Got my answers in the management Q and A…Great work guys

Thanks

Hi,

I was having a re-look at Mayur. Have the following concern regarding its operations

The operating cashflow to PAT ratio has gone much below 1 in the last couple of years. Inventory has also grown much faster than sales. Looks like the export market requires higher inventory and going forward since export is expected to drive growth this could affect its superior cashflows.

Any idea on the US OEM replacement market?

Overall the company continues to be a great investment with clear growth visibility from more programs from Ford+Chrysler, new orders from Mercedez, US OEM replacement market and furnishing segment in India and abroad.

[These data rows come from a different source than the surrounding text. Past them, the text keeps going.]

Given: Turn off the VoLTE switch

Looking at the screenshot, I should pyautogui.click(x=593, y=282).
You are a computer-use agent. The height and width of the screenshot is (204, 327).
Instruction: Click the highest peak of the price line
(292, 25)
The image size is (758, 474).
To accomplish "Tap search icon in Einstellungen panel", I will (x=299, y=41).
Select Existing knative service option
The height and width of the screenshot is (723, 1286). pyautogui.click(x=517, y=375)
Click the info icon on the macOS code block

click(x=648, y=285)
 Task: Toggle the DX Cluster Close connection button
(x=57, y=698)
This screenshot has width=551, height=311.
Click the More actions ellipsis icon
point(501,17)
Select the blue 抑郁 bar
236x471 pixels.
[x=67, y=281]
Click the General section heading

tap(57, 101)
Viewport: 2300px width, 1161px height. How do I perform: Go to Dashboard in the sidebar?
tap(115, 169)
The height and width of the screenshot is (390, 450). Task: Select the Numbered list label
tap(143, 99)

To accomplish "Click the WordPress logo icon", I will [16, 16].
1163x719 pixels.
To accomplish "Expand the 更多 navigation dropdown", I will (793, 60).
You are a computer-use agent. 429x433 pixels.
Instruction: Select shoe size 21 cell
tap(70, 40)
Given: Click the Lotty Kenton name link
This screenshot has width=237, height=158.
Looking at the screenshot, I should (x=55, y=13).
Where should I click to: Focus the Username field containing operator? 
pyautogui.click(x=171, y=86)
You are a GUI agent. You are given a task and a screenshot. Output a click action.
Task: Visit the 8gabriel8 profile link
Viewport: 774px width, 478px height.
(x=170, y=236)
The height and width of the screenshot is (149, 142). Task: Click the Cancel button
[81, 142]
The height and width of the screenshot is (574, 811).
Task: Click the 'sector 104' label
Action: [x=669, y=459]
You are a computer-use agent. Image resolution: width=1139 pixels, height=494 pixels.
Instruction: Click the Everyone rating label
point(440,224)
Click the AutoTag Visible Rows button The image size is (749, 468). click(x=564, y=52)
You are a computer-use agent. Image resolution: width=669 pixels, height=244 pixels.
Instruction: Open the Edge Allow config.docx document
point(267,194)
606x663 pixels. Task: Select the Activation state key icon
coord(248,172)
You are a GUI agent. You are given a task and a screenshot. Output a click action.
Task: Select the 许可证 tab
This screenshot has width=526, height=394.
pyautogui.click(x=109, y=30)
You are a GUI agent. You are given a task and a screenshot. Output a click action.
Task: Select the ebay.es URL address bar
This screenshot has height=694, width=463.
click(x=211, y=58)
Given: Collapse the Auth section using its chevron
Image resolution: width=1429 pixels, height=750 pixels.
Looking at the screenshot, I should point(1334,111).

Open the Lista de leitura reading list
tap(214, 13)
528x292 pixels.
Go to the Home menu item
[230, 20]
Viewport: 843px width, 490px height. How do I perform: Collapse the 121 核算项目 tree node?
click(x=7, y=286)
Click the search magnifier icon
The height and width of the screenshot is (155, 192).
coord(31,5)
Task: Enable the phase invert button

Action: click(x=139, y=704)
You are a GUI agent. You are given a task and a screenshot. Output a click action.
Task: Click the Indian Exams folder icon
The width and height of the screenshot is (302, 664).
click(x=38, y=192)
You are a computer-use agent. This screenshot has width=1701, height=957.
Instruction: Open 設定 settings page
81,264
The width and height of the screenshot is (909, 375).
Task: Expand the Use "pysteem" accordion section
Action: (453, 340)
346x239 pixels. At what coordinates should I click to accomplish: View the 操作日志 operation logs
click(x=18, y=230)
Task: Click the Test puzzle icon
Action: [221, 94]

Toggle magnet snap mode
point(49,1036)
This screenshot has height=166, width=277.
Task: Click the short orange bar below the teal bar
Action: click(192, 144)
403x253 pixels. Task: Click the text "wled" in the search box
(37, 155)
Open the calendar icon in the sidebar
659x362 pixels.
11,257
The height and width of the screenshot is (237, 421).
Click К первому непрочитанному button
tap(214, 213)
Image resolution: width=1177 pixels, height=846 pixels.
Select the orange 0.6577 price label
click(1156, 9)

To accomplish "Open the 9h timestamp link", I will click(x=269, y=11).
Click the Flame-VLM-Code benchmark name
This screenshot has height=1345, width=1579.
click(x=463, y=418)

The PU threat from China remains the main worry. As long as international auto OEMs do not prefer PU leather Mayur will do fine. I believe PU is not cheaper than Mayur’s product.

Cheers

Vinod

Mayur seems to have quietly withdrawn this guidance?

The website only shows FY13 Sales, currently.

-Donald

Yes, there was a link with name ‘Future’ which had projections till 2015. Now I don’t see it on the website.

May be with demand slowdown, they are not too sure of their projections.

now this is something new for me. mayur has provided sales projections until fy15 on its website. it expects fy13 sales growth to be 20%, then 24% in fy14 and 15% in fy15.

Just to put things on paper

I had noted the figures as follows

projections for sales

fy 13 380 cr

fy 14 470 cr

fy 15 540 cr.

I guess management does not want to commit anything given the current macro scenario. But in that case they should not have put up these figures on website in the first place.

The picture has changed a lot in last 6 months - especially those with a significant European exposure. Mayur is no exception.

The company has toned down its own projections. The orders expected out of BMW & Mercedes are on the backburner, as mentioned by Management in Q3 Concall. They are now talking of a 15% growth in Value terms. Anything more is a bonus.

Time for some consolidation in the business.

23.68% growth 14.89% growth

The other possibility of removing the link might be - with the growing interest and coverage of investors etc in the co, it would have been prudent not to give such long term guidance.

Business is such a dynamic changing thing that nobody knows what will happen in future. Its futile to give next 2-3 yrs of guidance.

Correct - as they say, just put your head down and do your job properly and focus on growing your business. Forget projections. Something that Infosys has realised. Apparently they spend lot of management time deciding what to guide, and then having to explain why they bettered/did not meet it. TCS has no such complusions and keeps posting fantastic results. I dont think not giving guidance, that too for 3 years, is any negative on Mayur and should be read into too much.

with the volumes Mayur is having these days is it a candidate to move to call auction list in next quarter…views please.

If you listen to Q2 & Q3 concalls carefully, you can’t miss the change in tone/confidence and the data cited speaks for itself.Let’s not fail to acknowledge the reality of harder times, especially when it is articulated by a transparent & capable management.

Not commenting whether they should have projected or not/withdrawn or modified or not. But just registering the acknowledgement by Mgmt of harder times ahead. We should keep expectations low.